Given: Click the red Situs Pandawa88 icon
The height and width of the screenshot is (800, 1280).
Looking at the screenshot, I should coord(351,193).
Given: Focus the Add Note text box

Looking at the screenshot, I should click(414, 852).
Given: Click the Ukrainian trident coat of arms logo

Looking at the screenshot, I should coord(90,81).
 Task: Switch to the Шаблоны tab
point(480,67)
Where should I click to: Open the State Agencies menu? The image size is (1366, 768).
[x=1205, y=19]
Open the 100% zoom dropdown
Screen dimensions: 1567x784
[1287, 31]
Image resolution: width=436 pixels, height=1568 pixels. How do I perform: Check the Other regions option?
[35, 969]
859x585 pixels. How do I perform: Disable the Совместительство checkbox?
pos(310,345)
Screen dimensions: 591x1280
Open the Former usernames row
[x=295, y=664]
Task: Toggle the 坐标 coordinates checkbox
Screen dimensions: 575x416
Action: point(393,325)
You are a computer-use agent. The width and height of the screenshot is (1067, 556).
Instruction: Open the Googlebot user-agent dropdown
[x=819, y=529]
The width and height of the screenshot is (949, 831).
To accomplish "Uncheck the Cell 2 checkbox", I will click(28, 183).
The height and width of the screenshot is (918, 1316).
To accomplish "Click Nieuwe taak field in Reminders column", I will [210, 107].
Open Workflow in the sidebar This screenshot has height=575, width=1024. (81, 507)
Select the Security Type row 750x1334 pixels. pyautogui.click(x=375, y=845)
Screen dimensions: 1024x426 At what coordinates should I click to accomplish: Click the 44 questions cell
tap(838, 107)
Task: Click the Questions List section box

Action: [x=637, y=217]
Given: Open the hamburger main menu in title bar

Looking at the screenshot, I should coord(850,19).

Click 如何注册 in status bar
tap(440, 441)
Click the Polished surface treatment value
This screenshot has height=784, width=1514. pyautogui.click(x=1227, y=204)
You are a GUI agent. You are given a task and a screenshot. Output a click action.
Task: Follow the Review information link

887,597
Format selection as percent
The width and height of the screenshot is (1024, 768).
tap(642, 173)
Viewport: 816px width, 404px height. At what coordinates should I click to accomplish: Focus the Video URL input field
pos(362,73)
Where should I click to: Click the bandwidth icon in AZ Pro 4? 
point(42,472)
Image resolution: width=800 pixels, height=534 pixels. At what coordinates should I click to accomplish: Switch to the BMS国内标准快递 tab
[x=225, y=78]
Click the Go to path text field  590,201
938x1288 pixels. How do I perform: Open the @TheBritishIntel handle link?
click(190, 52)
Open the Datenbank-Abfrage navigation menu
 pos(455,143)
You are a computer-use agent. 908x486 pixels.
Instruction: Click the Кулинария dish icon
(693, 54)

====================

## Problem requirements
If a line of the listing above contains "will", pick it out and copy it.

## Answer box
To accomplish "Uncheck the Cell 2 checkbox", I will click(28, 183).
To accomplish "Click Nieuwe taak field in Reminders column", I will [210, 107].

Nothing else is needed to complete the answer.